Stored data
########################################

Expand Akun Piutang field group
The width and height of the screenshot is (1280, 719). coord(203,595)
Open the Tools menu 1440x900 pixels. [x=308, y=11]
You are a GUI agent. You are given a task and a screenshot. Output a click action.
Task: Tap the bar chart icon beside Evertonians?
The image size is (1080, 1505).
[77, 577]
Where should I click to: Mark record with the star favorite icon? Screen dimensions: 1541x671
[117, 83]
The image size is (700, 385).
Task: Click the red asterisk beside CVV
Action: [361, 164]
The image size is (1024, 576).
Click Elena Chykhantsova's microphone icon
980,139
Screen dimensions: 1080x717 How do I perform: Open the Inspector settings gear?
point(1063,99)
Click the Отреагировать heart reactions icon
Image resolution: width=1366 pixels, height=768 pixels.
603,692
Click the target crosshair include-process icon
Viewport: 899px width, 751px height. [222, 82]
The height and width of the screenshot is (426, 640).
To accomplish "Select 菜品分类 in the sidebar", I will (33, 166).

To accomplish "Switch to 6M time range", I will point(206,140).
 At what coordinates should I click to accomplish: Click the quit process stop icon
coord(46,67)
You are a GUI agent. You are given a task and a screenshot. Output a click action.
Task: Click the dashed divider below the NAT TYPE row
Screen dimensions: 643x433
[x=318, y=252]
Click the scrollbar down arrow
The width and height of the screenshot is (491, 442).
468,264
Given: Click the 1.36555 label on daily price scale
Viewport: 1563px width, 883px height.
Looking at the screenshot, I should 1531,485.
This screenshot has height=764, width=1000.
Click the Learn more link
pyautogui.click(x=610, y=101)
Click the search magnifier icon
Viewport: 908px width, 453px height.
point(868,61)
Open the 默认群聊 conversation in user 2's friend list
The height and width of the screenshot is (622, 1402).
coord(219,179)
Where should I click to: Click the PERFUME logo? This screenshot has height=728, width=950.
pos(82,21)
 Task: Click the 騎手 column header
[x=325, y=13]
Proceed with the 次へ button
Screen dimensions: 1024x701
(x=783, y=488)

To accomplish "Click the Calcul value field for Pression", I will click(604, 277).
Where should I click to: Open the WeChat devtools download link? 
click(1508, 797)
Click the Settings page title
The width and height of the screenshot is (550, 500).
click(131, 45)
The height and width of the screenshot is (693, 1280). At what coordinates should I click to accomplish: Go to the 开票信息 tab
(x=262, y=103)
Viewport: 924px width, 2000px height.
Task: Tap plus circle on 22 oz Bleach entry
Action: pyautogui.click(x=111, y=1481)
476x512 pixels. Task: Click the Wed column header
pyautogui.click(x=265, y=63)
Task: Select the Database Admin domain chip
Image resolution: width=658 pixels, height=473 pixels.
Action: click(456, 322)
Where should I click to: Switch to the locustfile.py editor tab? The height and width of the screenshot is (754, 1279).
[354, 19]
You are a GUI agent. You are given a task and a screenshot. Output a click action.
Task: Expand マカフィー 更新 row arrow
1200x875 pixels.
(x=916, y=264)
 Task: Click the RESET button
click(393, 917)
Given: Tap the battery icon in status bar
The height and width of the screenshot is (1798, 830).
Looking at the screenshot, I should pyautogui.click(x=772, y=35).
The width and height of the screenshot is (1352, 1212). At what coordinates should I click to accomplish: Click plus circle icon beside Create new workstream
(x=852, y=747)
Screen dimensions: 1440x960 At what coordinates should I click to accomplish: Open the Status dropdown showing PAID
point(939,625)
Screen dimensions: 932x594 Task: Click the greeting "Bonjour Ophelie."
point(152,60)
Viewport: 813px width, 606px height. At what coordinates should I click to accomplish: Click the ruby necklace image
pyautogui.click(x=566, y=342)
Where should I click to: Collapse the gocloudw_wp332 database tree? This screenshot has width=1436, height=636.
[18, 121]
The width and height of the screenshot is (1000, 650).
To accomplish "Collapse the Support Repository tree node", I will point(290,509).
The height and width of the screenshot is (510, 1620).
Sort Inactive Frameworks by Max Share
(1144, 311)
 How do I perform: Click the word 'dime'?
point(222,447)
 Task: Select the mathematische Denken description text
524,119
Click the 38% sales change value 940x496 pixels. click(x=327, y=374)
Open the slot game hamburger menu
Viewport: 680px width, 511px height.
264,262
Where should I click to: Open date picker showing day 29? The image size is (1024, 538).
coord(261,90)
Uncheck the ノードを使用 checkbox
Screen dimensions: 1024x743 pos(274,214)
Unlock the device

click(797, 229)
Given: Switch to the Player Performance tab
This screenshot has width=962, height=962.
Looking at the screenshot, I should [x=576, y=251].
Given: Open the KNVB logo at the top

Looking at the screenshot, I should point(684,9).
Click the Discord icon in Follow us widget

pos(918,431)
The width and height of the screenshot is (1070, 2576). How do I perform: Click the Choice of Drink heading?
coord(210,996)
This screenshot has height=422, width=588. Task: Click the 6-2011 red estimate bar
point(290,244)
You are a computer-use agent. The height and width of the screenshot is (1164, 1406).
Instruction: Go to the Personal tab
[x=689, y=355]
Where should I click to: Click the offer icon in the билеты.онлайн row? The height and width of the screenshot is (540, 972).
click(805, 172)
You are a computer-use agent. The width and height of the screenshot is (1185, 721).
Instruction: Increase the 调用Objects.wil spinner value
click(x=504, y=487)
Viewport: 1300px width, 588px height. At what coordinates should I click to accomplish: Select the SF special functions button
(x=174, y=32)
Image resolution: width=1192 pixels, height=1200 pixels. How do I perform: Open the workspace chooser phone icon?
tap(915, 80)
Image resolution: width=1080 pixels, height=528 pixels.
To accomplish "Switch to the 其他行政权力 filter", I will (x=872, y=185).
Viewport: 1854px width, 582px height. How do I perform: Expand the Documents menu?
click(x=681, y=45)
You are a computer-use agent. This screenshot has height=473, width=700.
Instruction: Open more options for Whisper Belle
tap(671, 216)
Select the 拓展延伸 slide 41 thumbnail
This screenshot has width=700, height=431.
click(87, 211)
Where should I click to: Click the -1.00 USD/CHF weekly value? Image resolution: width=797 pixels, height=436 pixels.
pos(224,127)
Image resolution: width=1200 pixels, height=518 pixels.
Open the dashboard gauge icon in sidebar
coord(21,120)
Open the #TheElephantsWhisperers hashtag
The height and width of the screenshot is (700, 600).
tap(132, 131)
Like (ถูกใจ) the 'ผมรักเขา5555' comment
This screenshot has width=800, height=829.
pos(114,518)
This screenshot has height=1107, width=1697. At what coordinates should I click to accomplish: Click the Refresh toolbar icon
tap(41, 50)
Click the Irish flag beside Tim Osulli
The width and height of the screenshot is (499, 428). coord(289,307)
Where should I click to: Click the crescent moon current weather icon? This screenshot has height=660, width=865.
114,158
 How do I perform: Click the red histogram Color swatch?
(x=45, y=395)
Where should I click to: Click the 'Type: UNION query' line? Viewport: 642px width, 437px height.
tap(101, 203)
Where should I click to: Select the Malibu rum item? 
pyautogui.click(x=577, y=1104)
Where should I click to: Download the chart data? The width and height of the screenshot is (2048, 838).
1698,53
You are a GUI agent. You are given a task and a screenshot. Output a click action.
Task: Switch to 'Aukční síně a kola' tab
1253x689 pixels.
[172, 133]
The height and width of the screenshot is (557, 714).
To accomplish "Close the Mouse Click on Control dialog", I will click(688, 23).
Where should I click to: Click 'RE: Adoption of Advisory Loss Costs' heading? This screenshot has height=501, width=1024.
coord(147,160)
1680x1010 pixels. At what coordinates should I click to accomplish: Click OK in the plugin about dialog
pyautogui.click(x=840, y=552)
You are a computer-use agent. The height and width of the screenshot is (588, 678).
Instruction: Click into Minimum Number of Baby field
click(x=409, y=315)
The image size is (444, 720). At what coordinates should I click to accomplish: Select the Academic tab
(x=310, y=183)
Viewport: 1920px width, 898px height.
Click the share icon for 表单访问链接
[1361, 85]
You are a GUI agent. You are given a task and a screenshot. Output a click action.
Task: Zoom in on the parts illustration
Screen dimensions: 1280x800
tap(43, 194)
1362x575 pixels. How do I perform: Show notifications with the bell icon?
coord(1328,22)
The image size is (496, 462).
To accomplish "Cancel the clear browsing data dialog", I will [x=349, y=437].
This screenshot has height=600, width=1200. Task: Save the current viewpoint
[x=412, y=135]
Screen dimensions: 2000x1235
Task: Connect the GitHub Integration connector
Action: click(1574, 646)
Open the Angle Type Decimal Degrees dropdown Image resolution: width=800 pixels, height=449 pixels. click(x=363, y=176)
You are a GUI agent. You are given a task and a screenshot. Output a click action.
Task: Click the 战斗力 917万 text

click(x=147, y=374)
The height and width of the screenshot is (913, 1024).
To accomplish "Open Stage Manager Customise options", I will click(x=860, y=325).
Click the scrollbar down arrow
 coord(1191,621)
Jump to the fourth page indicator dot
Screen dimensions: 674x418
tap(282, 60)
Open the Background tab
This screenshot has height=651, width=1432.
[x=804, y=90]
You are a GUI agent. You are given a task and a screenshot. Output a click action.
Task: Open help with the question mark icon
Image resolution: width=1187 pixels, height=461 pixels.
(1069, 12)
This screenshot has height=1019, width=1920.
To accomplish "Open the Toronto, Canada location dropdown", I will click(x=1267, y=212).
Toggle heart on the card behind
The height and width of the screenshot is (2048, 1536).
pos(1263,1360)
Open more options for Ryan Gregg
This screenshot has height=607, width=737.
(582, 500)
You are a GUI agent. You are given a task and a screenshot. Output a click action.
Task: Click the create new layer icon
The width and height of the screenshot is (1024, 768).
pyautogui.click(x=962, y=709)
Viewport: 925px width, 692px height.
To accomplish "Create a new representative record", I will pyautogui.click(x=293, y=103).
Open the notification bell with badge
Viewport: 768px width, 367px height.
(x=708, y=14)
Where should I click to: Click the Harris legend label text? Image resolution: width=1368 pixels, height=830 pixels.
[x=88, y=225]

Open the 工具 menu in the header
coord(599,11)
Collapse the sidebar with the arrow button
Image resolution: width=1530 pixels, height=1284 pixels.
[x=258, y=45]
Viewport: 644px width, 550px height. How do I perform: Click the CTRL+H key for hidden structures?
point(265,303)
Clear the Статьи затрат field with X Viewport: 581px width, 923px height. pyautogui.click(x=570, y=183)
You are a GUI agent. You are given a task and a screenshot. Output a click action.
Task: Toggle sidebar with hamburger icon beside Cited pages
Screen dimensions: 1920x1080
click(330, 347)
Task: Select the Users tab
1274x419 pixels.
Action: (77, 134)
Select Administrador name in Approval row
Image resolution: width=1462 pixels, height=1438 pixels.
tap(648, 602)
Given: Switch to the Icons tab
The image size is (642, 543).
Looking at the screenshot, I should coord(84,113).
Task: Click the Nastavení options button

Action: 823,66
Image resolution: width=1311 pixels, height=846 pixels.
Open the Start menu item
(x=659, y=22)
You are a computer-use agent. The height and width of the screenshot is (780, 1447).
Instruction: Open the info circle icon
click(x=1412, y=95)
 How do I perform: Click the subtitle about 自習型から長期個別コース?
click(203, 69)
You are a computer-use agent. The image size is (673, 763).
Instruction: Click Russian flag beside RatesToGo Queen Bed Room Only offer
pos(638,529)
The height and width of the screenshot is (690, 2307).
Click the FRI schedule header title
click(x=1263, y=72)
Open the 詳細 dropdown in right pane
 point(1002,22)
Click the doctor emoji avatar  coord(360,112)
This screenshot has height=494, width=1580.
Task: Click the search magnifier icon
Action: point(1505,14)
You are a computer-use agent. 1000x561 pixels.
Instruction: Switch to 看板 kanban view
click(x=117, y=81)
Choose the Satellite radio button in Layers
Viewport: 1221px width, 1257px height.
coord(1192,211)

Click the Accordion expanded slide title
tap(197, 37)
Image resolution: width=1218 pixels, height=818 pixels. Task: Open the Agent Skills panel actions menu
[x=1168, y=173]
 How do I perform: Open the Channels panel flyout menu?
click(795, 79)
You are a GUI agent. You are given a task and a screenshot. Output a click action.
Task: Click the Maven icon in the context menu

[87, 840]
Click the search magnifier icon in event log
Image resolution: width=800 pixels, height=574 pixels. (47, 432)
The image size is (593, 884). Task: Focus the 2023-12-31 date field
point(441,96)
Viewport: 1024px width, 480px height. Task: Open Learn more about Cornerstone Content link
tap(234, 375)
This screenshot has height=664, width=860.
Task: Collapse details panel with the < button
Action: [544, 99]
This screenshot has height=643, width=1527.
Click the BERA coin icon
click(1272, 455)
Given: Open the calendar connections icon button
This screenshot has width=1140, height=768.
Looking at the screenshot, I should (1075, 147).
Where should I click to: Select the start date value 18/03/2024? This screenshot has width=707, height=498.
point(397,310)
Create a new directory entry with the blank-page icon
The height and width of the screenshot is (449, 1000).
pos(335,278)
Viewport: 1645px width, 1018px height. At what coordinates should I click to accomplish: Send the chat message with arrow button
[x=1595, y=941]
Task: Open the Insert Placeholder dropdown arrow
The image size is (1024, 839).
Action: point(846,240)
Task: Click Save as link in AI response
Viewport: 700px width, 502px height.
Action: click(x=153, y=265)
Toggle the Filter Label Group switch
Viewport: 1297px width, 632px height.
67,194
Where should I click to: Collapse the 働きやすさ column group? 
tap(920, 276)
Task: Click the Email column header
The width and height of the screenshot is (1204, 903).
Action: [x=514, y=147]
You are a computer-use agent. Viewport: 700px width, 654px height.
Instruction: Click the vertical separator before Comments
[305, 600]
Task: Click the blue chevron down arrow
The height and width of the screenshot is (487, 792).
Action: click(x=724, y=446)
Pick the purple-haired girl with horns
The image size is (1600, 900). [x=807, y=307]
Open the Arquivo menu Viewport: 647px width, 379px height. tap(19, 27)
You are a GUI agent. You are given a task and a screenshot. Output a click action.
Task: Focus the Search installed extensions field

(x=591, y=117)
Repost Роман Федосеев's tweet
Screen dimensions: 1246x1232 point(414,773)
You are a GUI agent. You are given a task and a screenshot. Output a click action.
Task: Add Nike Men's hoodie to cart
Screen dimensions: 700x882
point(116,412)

########################################

## Your assignment
Your reply is to repeat, unchanged, the lines above running from the one with "The height and width of the screenshot is (510, 1620)." up to and including the one with "You are a computer-use agent. This".

## Result of the exercise
The height and width of the screenshot is (510, 1620).
Sort Inactive Frameworks by Max Share
(1144, 311)
 How do I perform: Click the word 'dime'?
point(222,447)
 Task: Select the mathematische Denken description text
524,119
Click the 38% sales change value 940x496 pixels. click(x=327, y=374)
Open the slot game hamburger menu
Viewport: 680px width, 511px height.
264,262
Where should I click to: Open date picker showing day 29? The image size is (1024, 538).
coord(261,90)
Uncheck the ノードを使用 checkbox
Screen dimensions: 1024x743 pos(274,214)
Unlock the device

click(797, 229)
Given: Switch to the Player Performance tab
This screenshot has width=962, height=962.
Looking at the screenshot, I should [x=576, y=251].
Given: Open the KNVB logo at the top

Looking at the screenshot, I should point(684,9).
Click the Discord icon in Follow us widget

pos(918,431)
The width and height of the screenshot is (1070, 2576). How do I perform: Click the Choice of Drink heading?
coord(210,996)
This screenshot has height=422, width=588. Task: Click the 6-2011 red estimate bar
point(290,244)
You are a computer-use agent. The height and width of the screenshot is (1164, 1406).
Instruction: Go to the Personal tab
[x=689, y=355]
Where should I click to: Click the offer icon in the билеты.онлайн row? The height and width of the screenshot is (540, 972).
click(805, 172)
You are a computer-use agent. The width and height of the screenshot is (1185, 721).
Instruction: Increase the 调用Objects.wil spinner value
click(x=504, y=487)
Viewport: 1300px width, 588px height. At what coordinates should I click to accomplish: Select the SF special functions button
(x=174, y=32)
Image resolution: width=1192 pixels, height=1200 pixels. How do I perform: Open the workspace chooser phone icon?
tap(915, 80)
Image resolution: width=1080 pixels, height=528 pixels.
To accomplish "Switch to the 其他行政权力 filter", I will (x=872, y=185).
Viewport: 1854px width, 582px height. How do I perform: Expand the Documents menu?
click(x=681, y=45)
You are a computer-use agent. This screenshot has height=473, width=700.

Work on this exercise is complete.